Hildesheim in Niedersachsen

Stadt der Romanik

Hildesheim ist in erster Linie für seine Kirchen aus dem Zeitalter der Romanik bekannt. Der Mariendom und die St. Michaelis-Kirche sind seit 1985 UNESCO-Weltkulturerbe. Nicht nur von außen sind die beiden Welterbe-Kirchen sehenswert. Auch das Inventar der beiden Kirchenhäuser ist als äußerst historisch wertvoll zu bezeichnen. So besitzt die Michaeliskirche ein wertvolles Deckengemälde. Neben den kirchlichen Vermächtnissen der Stadt, besitzt Hildesheim sehr interessante Museen.

Marktplatz von Hildesheim - Niedersachsen
Markttreiben auf dem Marktplatz von Hildesheim

Entstanden aus einer kirchlichen Ansiedlung

Gegründet wurde Hildesheim Anfang des 9. Jahrhunderts. Kirchliche Bauten wurden zunächst errichtet, um ein neues Bistum zu begründen. Anfang des 11. Jahrhunderts kam das Michaeliskloster hinzu. Mitte des 13. Jahrhunderts erhielt Hildesheim die Stadtrechte.




Die Zeit der Reformation und die Kriege des Mittelalters setzten der Stadt gehörig zu. Ein Wachstum fand praktisch nicht mehr statt. Erst zu Zeiten der einsetzenden Industrialisierung erhielt die Stadt einen Wachstumsschub. Zahlreiche Industriebetriebe siedelten sich an. Auch das kulturelle Leben erwachte in Hidesheim.

Im Krieg zerstört und wieder aufgebaut

Im 2. Weltkrieg wurde die Altstadt von Hildesheim fast komplett zerstört. Viele der Bauten waren für immer verloren. Im Laufe der Zeit wurde der Marktplatz mit historischen Gebäude wieder hergestellt.
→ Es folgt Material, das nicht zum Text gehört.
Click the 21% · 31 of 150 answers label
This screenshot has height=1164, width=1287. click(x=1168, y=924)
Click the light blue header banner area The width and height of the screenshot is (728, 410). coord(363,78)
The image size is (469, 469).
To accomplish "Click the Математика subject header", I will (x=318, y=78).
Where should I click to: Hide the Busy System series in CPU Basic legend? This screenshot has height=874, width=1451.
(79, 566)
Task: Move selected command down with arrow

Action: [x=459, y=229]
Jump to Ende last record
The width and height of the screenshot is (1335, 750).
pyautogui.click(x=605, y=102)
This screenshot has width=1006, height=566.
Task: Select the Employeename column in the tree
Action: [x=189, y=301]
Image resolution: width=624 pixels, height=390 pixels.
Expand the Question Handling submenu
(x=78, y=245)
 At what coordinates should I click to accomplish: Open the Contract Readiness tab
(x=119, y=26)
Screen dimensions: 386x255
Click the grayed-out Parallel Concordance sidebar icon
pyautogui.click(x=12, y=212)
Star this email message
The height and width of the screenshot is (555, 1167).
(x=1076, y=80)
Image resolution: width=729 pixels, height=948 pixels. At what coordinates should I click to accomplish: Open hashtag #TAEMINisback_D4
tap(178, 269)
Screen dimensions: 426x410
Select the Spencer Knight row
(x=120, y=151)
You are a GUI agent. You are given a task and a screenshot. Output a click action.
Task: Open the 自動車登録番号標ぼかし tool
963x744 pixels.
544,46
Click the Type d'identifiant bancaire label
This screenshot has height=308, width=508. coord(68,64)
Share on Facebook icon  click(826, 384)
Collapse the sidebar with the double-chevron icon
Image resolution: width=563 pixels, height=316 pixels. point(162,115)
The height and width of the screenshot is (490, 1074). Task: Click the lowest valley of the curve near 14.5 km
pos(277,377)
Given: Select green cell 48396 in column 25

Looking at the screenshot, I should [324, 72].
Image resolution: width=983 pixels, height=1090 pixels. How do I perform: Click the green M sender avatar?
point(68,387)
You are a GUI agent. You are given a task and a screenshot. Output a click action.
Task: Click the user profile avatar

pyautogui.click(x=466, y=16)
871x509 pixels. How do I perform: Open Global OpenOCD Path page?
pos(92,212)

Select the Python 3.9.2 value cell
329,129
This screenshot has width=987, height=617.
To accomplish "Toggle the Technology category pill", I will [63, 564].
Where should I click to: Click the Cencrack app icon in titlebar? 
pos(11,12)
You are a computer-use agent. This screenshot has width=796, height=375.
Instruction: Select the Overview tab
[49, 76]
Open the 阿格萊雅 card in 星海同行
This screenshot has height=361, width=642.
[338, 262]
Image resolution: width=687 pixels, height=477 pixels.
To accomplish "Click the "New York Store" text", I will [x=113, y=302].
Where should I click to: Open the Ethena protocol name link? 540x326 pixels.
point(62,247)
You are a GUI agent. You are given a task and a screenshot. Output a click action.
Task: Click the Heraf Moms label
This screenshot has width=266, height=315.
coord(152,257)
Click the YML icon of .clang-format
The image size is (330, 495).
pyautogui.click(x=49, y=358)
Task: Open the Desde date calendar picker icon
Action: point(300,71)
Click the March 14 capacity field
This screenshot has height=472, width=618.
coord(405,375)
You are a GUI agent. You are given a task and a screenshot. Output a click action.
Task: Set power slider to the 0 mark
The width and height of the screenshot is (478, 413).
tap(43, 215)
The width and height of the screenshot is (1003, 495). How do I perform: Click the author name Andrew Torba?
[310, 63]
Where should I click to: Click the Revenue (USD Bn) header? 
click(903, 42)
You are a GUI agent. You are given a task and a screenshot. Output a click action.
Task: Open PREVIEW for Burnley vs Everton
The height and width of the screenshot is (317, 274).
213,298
Marktplatz von Hildesheim mit Knochenhaueramtshaus
Zentral das Knochenhaueramtshaus in Hildesheim

Auch der Dom, weitere Kirchen und das Rathaus wurden wieder aufgebaut. Heute leben in Hildesheim an der Hildesheimer Börde etwa 102.000 Menschen. Die Stadt in Südniedersachsen besitzt eine Universität und mehrere Hochschulen.